8. Absolution assortie d’un traitement curatif
L’article 255(5) du Code criminelNote de bas de page 9 permet au tribunal, au lieu de déclarer un délinquant coupable d’une infraction prévue à l’art. 253, de l’absoudre en vertu de l’art. 730 dans les circonstances suivantes :
- la personne a besoin de suivre une cure de désintoxication;
- cela ne serait pas contraire à l’ordre public.
Une absolution assortie d’un traitement curatif peut être accordée dans les circonstances limitées où le délinquant a besoin de suivre un traitement curatif et que sa réadaptation est probable. Lorsqu’il détermine si un traitement curatif est dans l’intérêt public, le procureur de la Couronne doit tenir compte de facteurs tels queNote de bas de page 10:
- les circonstances de l’infraction, notamment s’il s’agit d’un accident ayant causé la mort ou des blessures graves;
- la motivation du délinquant à titre d’indicateur du bénéfice probable du traitement;
- la disponibilité et la qualité des établissements de traitement proposés et la capacité du participant de réussir le programme;
- la probabilité que le traitement sera efficace et que le délinquant ne conduira plus un véhicule à moteur en état d’ébriété;
- le casier judiciaire et, plus particulièrement, le dossier de conduite avec facultés affaiblies du délinquant en tant qu’indication de sa capacité à modifier son comportement.
Le délinquant sera tenu de présenter une « preuve médicale ou autre »

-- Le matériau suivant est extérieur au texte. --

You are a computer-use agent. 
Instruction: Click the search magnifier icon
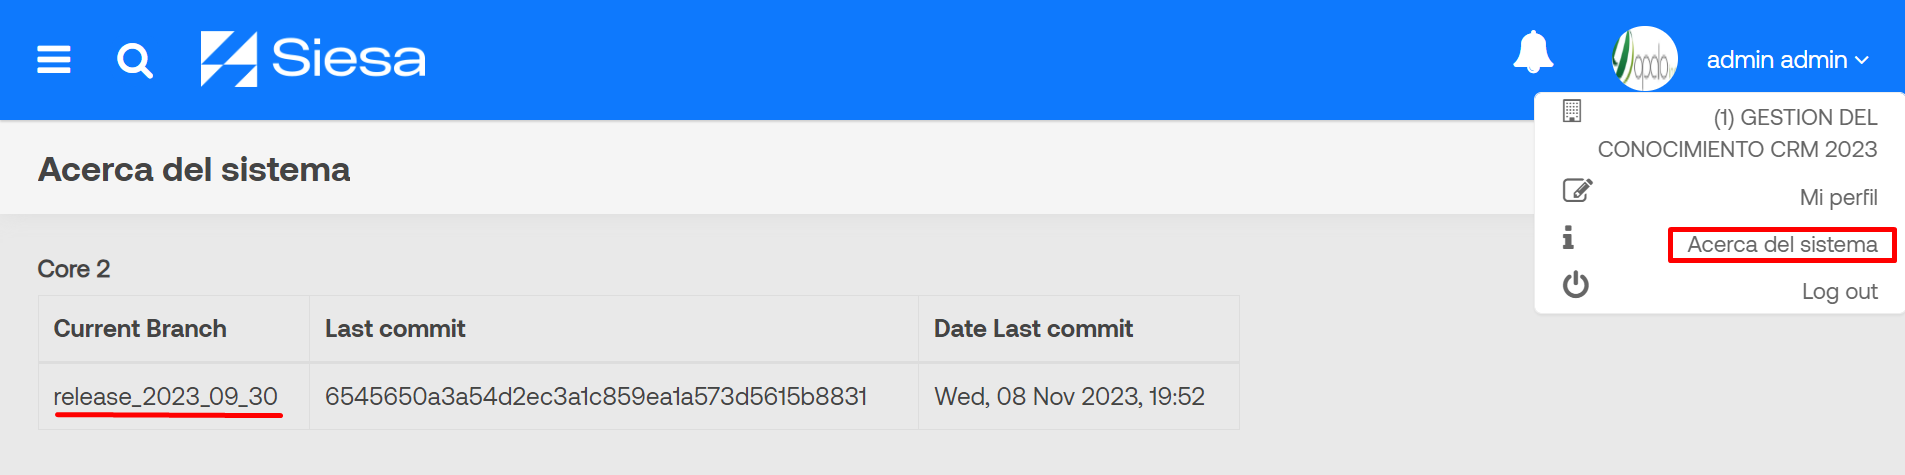click(x=135, y=61)
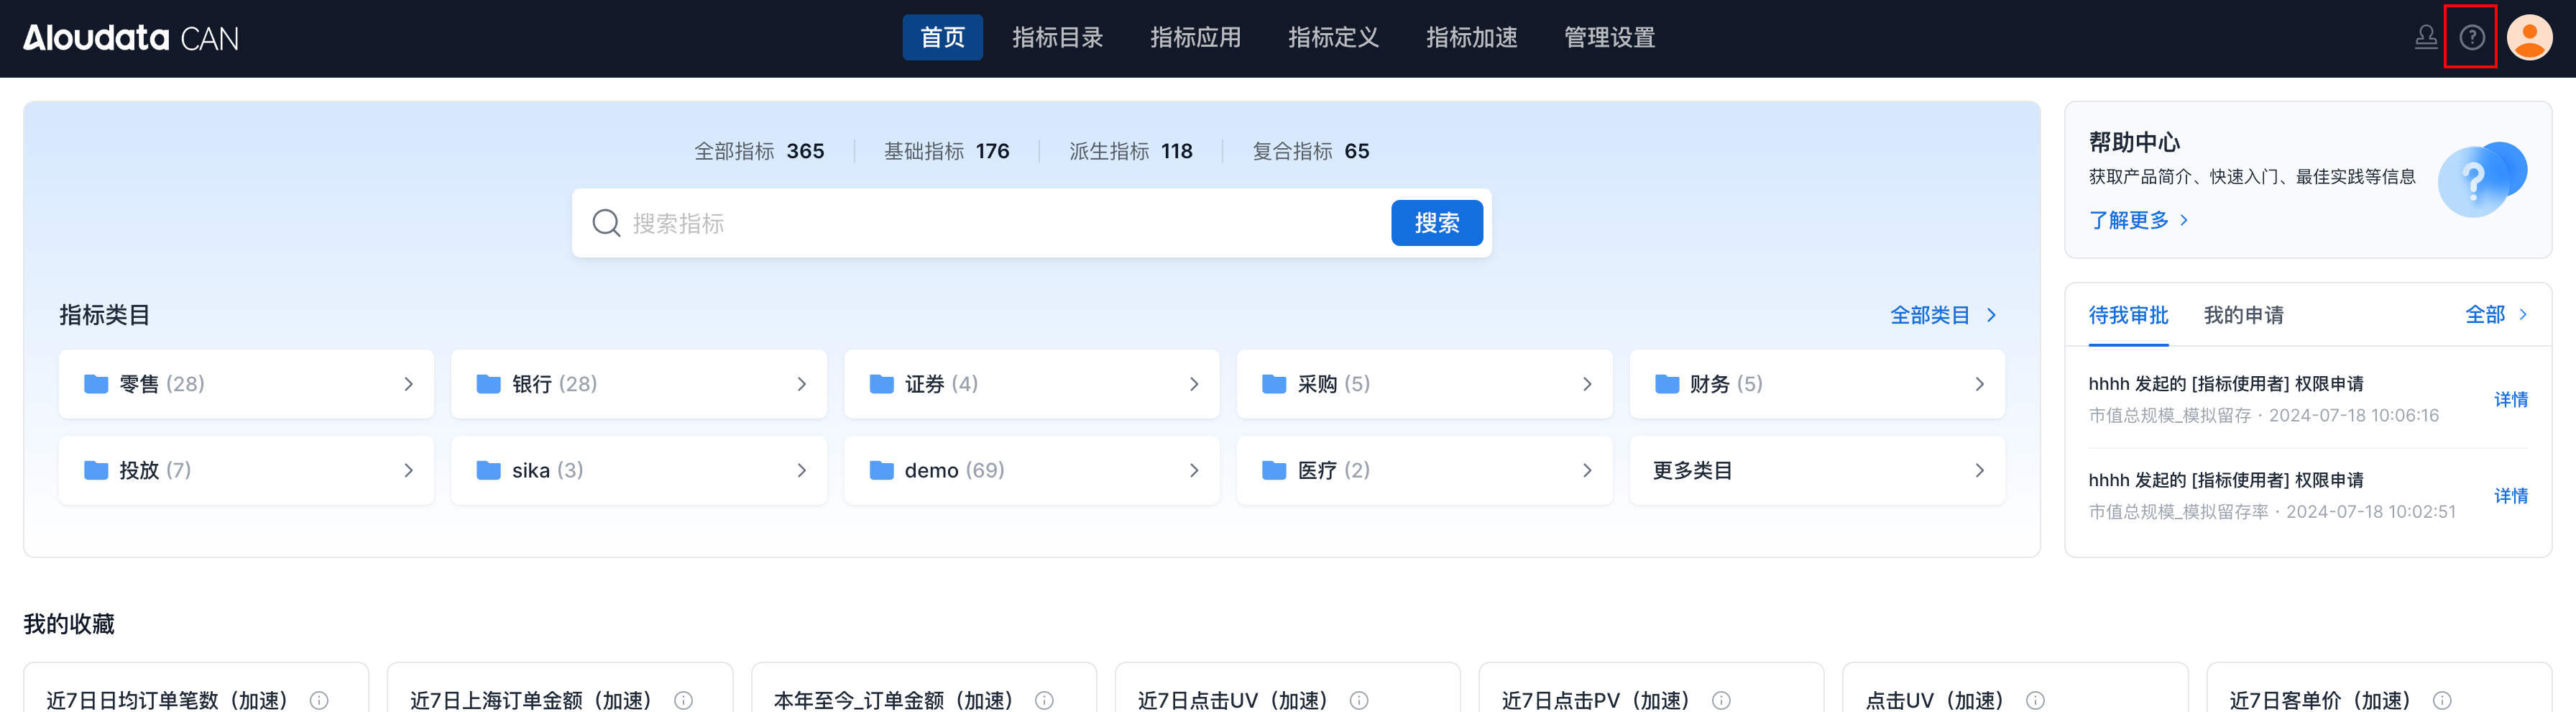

lors de l’audience de détermination de la peine, ce qui a été interprété comme exigeant le témoignage d’un [traduction] « expert qualifié pour donner un témoignage d’opinion concernant la maladie et la motivation du délinquant et sa réceptivité au traitement curatif »
Note de bas de page 11.
Lorsque le délinquant cherche à obtenir une absolution assortie d’un traitement curatif, le procureur de la Couronne doit prouver que l’avis a été signifié, s’il y a lieu. Si la cour refuse d’accorder l’absolution assortie d’un traitement curatif, la disposition relative à la peine minimale obligatoire s’appliquera.
Lorsque l’infraction a causé la mort ou des blessures graves, le procureur de la Couronne peut faire des représentations à l’appui d’une absolution assortie d’un traitement curatif seulement si le procureur fédéral en chef a donné son approbation.